Question 8.T.4: (Darboux) Suppose the function f : [a, b] → R is bounded. Gi...

Let ε > 0 be given. From the definition of U (f ) , there is a partition P_{0} = \left\{u_{0}, u_{1}, . . . u_{r}\right\} such that

U (f, P_{0}) < U (f) + ε/2.        (8.9)

Since f is bounded, there is a number K such that |f(x)| ≤ K  for all x ∈ [a, b] . Take δ_{1} = ε/8rK, and suppose P = \left\{x_{0}, x_{1}, x_{2}, …, x_{n}\right\} is any partition satisfying \left\|P\right\| < δ_{1}. Set P_{1} = P_{0} ∪ P and let us calculate U (f, P ) − U (f, P_{1}) by calculating the contribution of each subinterval \left[x_{i}, x_{i+1}\right] to this difference.

If the subinterval does not contain any member of P_{0}, then its contribution to U (f, P ) equals its contribution to U (f, P_{1}) and thereby contributes nothing to the difference. Suppose the subinterval contains an element of P_{0}. Since its contribution to U (f, P ) is at most K (x_{i+1} − x_{i}) , while its contribution to U (f, P_{1}) is at least −K(x_{i+1} − x_{i}), we see that its contribution to the difference does not exceed 2K (x_{i+1} − x_{i}). Hence

U (f, P ) − U (f, P_{1}) ≤ \sum\limits_{i∈J}{2K \left(x_{i+1} − x_{i}\right) ,}

where J = \left\{i : [x_{i}, x_{i+1}] ∩ P_{0} ≠ ∅\right\} .

Since each member of P_{0} can belong to at most two subintervals of P, J cannot have more than 2r members.

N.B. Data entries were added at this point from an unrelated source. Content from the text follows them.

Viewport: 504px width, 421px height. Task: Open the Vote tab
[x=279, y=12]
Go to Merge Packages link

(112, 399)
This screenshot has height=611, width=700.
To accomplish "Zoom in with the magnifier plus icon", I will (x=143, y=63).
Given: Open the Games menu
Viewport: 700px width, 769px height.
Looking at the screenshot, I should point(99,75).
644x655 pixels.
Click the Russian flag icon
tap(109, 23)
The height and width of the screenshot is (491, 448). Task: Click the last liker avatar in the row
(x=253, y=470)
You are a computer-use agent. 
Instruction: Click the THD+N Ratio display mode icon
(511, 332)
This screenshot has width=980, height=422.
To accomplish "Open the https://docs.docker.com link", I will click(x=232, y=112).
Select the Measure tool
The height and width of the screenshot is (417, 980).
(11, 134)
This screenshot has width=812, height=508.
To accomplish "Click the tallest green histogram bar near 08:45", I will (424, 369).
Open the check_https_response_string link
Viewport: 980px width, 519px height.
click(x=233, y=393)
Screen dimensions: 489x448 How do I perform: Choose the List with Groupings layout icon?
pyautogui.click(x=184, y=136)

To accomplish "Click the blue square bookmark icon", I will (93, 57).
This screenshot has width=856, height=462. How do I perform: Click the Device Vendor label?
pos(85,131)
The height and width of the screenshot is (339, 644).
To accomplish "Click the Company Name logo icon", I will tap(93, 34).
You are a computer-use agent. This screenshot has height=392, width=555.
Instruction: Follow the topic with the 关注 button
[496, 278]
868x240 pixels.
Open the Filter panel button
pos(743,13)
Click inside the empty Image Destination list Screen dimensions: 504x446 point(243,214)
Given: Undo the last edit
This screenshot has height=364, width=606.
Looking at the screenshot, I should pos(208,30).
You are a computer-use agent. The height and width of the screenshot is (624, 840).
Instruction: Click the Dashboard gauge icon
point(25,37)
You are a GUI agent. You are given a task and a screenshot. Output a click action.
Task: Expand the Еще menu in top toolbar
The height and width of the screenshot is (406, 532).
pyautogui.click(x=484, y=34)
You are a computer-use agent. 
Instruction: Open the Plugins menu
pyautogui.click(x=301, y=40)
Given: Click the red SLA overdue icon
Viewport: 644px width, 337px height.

Consequently

U (f, P ) − U (f, P_{1}) ≤ \sum\limits_{i∈J}{2K \left\|P\right\| ≤ 4Kr \left\|P\right\|< ε/2.}

With U (f, P_{1}) ≤ U (f, P_{0}) , we obtain

U (f, P ) − U (f, P_{0}) < ε/2

and deduce from (8.9) that

U (f, P ) − U (f) = [U (f, P ) − U (f, P_{0})] + [U (f, P_{0}) − U (f )] < ε.

In a similar fashion we can find a δ_{2} > 0 such that

\left\|P\right\| < δ_{2} ⇒ L (f ) − L (f, P ) < ε.

Now the number δ = \min \left\{δ_{1}, δ_{2}\right\} meets the requirements.